I giudici dovrebbero rappresentare la società nella sua interezza, è questa la conclusione di uno studio, secondo il quale la scarsa presenza di cittadini di minoranze, rischia di compromettere la fiducia di un settore ampio della popolazione.

Circa il 12% della popolazione olandese possiede un background di minoranza, ma solo il 2% dei giudici ha origini non europee, ha dichiarato il deputato del D66 Maarten Groothuizen all‘AD, ex giudice e e magistrato.

Leendert Verheij, presidente della corte d’appello dell’Aia, aveva sollevato una questione simile all’inizio del 2018 attirando non poche critiche. Secondo l’opinione prevalente, dovrebbe essere solo il curriculum a determinare i candidati più idonei ma la particolare situazione dei cittadini di minoranze, spesso provenienti da famiglie con meno disponibilità economica dei concittadini con background olandese, potrebbe svantaggiarli.

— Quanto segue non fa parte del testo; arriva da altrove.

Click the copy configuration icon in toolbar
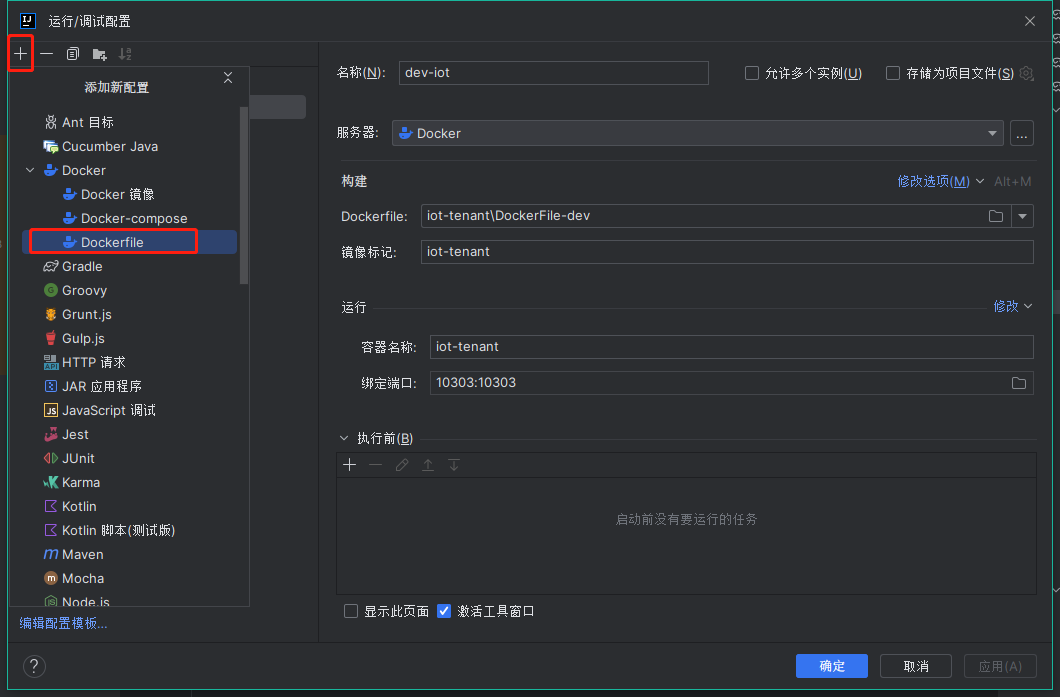1060x697 pixels. (71, 53)
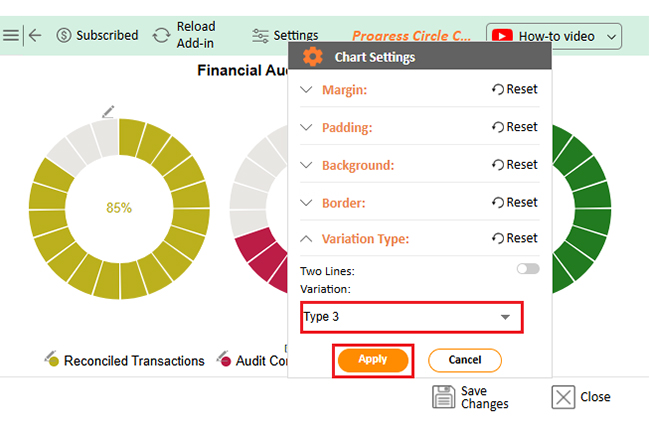Click the 85% yellow progress circle
This screenshot has height=434, width=650.
119,208
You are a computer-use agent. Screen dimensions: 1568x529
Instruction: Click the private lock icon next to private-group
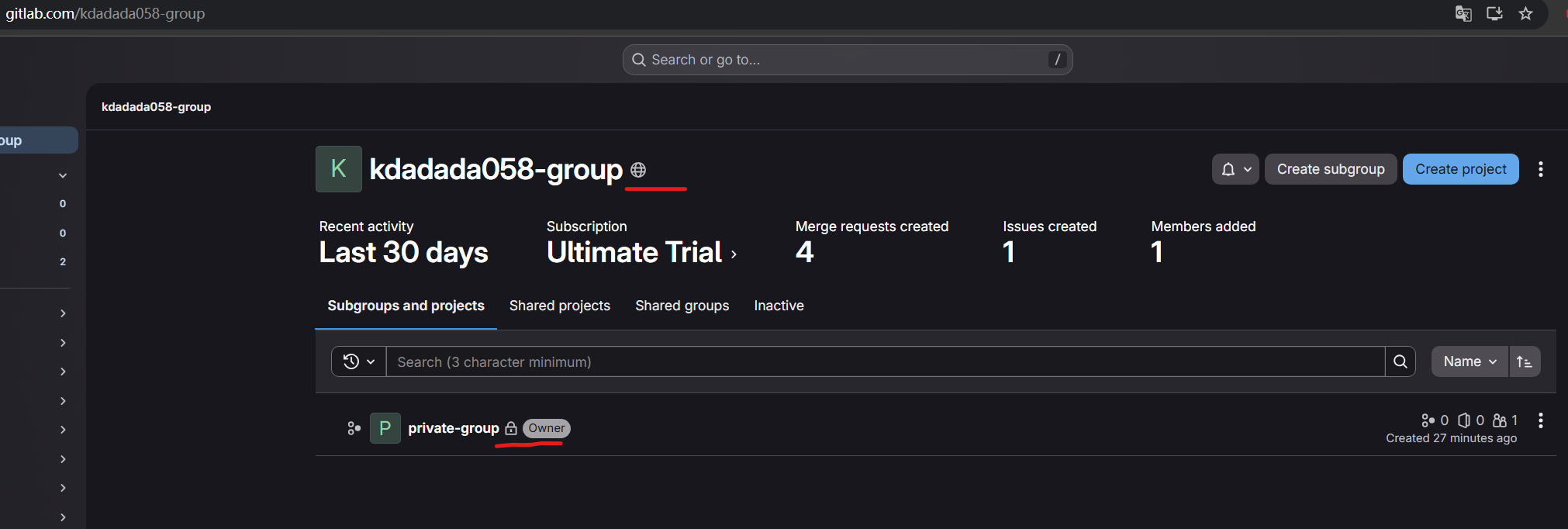(x=511, y=428)
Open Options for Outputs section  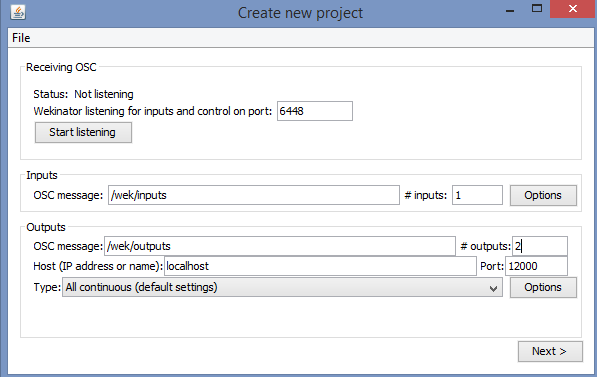(x=543, y=287)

Inoltre, lo studio si sofferma anche sulla lingua utilizzata in tribunale: al momento, sarebbe troppo complesso il lessico giudiziario e poco accessibile a chi ha un livello di istruzione non elevato. Se le autorità giudiziarie utilizzassero un olandese più semplice, le persone potrebbero comprendere meglio le loro decisioni, ha dichiarato Groothuizen.